# Try it:
All lines in the material with the string "title" should be listed.

# Given entries:
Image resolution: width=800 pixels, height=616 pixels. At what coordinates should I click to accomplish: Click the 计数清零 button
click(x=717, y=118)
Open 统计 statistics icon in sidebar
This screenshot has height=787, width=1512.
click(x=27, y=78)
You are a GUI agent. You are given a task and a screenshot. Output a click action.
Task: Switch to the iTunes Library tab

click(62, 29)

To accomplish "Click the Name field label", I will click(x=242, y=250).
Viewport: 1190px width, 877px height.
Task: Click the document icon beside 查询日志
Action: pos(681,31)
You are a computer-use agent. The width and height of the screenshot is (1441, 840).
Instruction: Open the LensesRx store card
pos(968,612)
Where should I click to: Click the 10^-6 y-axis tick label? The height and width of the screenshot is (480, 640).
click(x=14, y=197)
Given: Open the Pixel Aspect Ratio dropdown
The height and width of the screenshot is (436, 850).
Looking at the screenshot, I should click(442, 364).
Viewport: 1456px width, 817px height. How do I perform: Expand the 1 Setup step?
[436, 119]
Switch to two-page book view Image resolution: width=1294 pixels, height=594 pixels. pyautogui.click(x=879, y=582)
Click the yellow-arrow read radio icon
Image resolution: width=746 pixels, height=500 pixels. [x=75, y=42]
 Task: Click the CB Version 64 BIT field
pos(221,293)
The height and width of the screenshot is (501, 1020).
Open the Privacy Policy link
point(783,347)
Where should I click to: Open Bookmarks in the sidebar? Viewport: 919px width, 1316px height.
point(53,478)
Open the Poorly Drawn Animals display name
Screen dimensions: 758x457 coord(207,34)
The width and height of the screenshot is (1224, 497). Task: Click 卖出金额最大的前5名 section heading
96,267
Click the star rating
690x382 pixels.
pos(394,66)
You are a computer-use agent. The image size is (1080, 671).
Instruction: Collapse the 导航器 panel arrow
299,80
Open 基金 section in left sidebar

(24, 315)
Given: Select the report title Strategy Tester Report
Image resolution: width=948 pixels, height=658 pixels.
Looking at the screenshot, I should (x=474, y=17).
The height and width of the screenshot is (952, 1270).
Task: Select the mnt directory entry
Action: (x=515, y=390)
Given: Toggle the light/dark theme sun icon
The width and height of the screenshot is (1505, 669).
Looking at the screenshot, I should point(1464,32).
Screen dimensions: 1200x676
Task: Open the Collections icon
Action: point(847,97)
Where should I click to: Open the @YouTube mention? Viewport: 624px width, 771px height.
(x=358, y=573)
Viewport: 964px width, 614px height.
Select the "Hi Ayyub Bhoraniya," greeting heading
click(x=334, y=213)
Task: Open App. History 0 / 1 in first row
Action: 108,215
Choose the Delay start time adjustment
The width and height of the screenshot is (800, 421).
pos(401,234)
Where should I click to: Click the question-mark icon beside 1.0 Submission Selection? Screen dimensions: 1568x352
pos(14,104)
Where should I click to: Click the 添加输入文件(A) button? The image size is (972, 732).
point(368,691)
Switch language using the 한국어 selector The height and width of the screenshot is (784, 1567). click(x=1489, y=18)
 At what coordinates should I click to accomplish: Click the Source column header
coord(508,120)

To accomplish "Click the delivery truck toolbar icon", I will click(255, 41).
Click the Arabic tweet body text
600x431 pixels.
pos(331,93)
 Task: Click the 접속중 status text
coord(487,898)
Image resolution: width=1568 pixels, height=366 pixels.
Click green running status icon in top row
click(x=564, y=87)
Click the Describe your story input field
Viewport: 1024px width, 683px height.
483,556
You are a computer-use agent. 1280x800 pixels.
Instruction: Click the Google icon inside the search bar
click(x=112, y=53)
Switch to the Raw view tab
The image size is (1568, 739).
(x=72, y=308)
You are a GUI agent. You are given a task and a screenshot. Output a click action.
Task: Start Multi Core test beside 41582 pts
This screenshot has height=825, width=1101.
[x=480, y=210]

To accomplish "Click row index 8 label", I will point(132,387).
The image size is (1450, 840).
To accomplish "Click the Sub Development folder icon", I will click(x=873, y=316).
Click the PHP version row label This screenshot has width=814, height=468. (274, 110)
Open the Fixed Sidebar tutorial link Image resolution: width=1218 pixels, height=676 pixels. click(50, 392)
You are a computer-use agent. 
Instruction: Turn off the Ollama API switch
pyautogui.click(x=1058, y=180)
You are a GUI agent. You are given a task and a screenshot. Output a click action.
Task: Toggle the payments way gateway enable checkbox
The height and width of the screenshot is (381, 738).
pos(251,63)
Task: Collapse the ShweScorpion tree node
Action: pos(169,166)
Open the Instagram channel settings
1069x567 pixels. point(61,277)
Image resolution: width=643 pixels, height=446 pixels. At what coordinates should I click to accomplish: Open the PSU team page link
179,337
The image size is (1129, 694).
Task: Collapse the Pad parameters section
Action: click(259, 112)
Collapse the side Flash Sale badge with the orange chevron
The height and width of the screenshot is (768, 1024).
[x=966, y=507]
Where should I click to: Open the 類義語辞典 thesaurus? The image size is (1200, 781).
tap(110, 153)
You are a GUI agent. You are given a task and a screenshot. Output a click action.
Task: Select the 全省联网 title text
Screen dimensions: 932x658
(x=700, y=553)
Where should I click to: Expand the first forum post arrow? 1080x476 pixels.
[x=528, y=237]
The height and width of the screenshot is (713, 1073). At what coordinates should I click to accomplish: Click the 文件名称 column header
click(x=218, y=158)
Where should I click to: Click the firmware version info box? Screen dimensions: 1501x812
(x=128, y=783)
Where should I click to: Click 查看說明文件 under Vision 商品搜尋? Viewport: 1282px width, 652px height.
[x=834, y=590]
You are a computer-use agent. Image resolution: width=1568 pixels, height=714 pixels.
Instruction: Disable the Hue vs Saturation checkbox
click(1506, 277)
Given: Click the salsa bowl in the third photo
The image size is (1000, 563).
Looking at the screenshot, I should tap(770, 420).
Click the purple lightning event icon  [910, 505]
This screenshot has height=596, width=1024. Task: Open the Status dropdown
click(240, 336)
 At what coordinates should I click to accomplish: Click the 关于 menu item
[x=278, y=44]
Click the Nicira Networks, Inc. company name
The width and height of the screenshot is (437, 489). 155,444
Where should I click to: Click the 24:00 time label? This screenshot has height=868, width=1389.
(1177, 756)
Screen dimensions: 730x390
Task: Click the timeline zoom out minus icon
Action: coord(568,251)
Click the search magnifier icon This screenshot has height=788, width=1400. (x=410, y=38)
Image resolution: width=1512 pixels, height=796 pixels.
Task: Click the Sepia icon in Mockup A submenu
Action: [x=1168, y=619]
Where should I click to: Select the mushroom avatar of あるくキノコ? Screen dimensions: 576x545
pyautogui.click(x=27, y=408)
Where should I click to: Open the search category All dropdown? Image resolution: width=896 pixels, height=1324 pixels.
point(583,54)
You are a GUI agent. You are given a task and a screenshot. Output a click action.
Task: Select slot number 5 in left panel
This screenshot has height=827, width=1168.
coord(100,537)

# Solution to the exercise:
Given: Select the report title Strategy Tester Report
Task: Select the 全省联网 title text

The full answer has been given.